The Pioneer Case – Decision

The court held that:

  • a clause is likely to be a penalty if:
    • the amount stipulated as the remedy is extravagant and unconscionable by comparison with the greatest loss arising from the breach, and
    • it provides advantages significantly greater than those which would flow from a genuine pre-estimate of damage or if the remedy is out of proportion to the likely damage, and
  • while the parties may have intended for the Blue Oil Default Clause to provide incentives for prompt payment, the clause was still a penalty as Blue Oil’s loss of the whole of the value invested was not proportionate to its breach.

The Pioneer Case – Key takeaways

  • A clause prescribing payment upon default should be constructed to ensure the amount payable seeks to reflect the loss that will be suffered.
  • Requiring the same payment on a compulsory share transfer irrespective of loss suffered may be construed as a penalty.
  • An express agreement that a payment is a genuine estimate of the loss is not conclusive.

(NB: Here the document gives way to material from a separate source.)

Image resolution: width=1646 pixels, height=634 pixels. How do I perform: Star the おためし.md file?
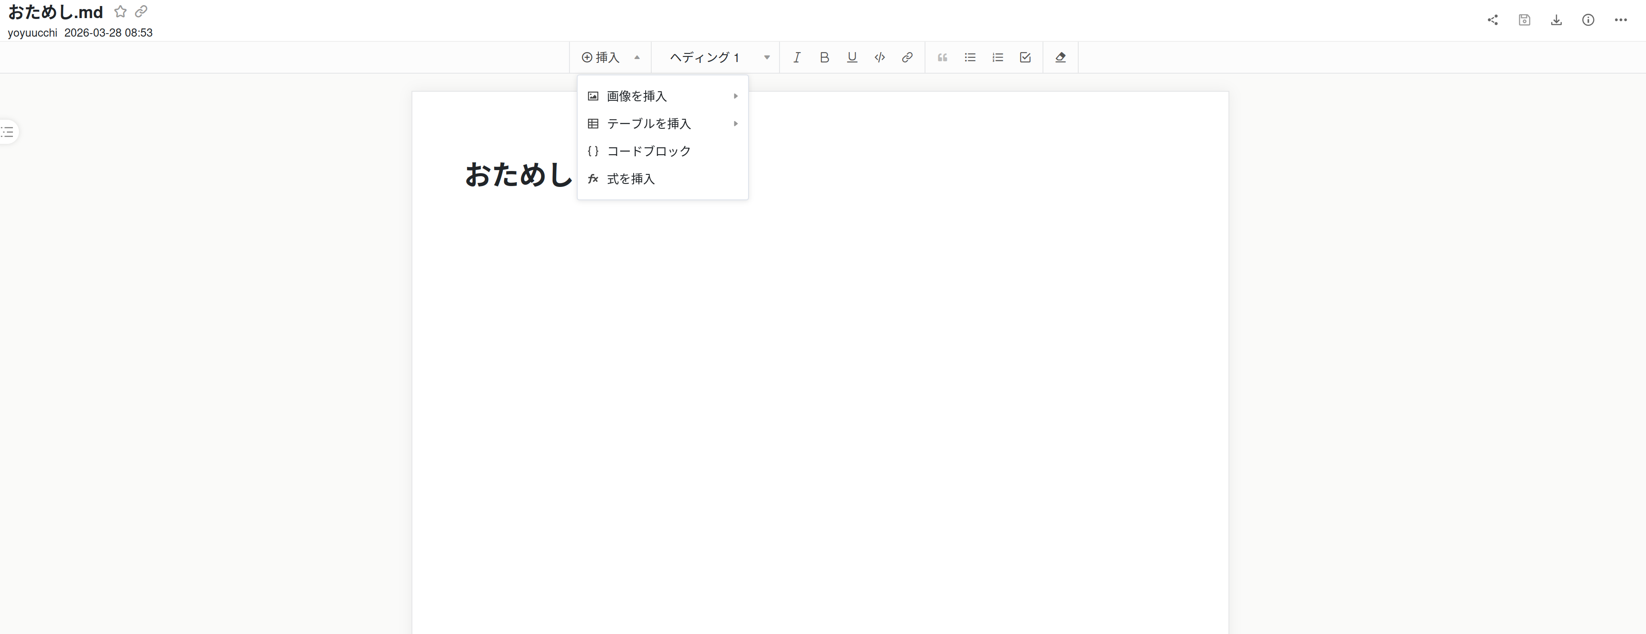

The McCausland Case – Key Facts

  • McCausland was a co-founding shareholder of a surfing hardware business. Macquarie Bank (Macquarie) and Crescent Capital Partners (Crescent) acquired 61% of the business (Company) leaving McCausland with approximately 30%. The remaining shares were held by minority investors. McCausland, Macquarie and Crescent entered into a shareholders’ agreement containing a drag-along provision.
  • Various disagreements resulted in the parties wanting to sever their relations. Following a rejection by McCausland to be bought out by a minority investor, Crescent exercised the drag-along provision by making an offer for all of the shares in the Company requiring McCausland to sell his shares.
  • The drag-along process could only be initiated by an offer from a bona fide buyer for 100% of the shares in the Company.
  • Following the sale, McCausland disputed the exercise of the drag-along provisions.

The McCausland Case – Decision

  • The court held that Crescent had not validly exercised the drag-along rights because:
    • the agreement required the bone fide buyer to be a ‘Third Party Offeror’ and therefore, as an existing shareholder, Crescent could not be a bone fide buyer under the terms of the agreement, and
    • the agreement required the offeror to make an offer for 100% of the shares in the Company therefore, as an existing shareholder, Crescent could not satisfy this test without first selling all its shares.
  • McCausland was awarded damages on the basis of the difference between the market value of his shares at the date of breach of the shareholders’ agreement and the price at which they were acquired under the drag-along provision.

The McCausland Case – Key takeaways

  • Parties to a shareholders’ agreement must ensure that their intentions are reflected in the drafting of the mechanics of drag-along provisions.
  • An improper exercise of drag-along rights may trigger a breach of a shareholders’ agreement resulting in damages being payable to a dragged shareholder.